[Dataset entries]
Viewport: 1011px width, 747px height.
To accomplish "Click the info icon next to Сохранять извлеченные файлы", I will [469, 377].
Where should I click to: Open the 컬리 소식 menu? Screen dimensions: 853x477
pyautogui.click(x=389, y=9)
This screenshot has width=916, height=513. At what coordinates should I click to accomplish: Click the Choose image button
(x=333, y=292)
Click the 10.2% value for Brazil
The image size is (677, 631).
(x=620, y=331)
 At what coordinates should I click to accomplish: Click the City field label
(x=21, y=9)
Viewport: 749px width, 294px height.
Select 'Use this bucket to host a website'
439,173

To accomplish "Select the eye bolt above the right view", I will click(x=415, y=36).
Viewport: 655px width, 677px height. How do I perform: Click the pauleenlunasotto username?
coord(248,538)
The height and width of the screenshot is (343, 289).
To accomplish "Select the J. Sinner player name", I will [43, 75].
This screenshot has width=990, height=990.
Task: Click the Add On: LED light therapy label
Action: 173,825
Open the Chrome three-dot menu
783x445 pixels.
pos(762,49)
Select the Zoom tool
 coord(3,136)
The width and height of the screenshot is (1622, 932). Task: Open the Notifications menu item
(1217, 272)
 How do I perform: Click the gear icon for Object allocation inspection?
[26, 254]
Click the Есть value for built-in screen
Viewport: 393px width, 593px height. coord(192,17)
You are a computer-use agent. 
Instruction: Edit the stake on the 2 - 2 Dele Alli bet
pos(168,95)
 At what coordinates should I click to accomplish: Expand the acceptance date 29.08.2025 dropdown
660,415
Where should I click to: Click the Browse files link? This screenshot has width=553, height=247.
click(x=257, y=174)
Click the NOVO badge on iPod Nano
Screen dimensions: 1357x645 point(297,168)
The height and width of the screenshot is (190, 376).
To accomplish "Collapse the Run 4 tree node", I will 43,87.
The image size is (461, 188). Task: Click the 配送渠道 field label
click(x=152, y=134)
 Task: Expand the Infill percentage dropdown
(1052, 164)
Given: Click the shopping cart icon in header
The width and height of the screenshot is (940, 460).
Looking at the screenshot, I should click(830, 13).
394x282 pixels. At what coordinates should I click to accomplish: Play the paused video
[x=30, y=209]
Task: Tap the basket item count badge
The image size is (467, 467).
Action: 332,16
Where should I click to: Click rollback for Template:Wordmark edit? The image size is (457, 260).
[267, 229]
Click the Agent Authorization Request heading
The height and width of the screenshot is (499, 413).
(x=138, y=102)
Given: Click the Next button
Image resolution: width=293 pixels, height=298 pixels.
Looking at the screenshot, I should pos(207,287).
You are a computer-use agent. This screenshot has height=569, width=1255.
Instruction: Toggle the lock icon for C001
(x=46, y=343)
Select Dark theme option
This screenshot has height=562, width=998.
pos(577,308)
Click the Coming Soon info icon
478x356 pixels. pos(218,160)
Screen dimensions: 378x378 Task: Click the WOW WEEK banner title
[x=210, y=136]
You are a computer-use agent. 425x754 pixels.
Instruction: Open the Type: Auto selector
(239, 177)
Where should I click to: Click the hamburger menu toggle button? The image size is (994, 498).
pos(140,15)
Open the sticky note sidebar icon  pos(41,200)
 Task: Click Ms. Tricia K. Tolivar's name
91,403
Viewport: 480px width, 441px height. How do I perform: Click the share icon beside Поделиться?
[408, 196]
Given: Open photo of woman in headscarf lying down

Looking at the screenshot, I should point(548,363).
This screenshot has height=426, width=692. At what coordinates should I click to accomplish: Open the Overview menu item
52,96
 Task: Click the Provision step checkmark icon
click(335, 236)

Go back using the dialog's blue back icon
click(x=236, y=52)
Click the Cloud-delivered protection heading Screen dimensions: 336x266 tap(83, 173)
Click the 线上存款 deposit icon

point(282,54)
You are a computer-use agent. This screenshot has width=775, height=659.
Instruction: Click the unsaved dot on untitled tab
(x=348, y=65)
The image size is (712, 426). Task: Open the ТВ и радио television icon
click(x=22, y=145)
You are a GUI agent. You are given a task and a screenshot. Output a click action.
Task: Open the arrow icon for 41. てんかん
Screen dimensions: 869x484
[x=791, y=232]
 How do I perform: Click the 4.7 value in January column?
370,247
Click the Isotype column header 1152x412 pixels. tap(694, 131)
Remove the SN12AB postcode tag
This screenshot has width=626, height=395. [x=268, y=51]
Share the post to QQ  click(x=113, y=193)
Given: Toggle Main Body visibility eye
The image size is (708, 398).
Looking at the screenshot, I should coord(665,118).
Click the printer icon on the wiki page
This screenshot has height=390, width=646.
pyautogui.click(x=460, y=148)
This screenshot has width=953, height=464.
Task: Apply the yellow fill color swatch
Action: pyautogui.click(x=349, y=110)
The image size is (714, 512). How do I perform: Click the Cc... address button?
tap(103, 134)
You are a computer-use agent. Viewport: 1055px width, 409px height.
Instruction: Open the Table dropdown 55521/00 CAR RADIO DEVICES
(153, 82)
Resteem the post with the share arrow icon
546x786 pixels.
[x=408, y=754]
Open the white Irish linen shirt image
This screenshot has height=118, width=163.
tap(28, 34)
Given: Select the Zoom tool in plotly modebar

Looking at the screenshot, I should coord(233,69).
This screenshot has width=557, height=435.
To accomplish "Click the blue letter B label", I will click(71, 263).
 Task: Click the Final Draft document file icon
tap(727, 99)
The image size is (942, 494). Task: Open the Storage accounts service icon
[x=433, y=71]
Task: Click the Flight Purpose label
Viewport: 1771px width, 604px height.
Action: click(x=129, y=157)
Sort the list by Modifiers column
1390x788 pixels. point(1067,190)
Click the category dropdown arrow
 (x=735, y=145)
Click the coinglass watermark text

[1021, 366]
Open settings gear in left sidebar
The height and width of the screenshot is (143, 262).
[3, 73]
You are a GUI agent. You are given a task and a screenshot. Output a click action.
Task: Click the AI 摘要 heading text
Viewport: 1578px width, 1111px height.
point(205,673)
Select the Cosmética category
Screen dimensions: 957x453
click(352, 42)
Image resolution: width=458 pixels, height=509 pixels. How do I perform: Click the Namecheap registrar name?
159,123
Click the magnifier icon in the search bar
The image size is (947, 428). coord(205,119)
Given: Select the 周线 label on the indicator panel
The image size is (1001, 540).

ASSIGNED TASK:
The answer must be the lines from the one containing "Click the magnifier icon in the search bar" through the last line of the records, written out exactly; please include nothing more.

ANSWER SPACE:
Click the magnifier icon in the search bar
The image size is (947, 428). coord(205,119)
Given: Select the 周线 label on the indicator panel
The image size is (1001, 540).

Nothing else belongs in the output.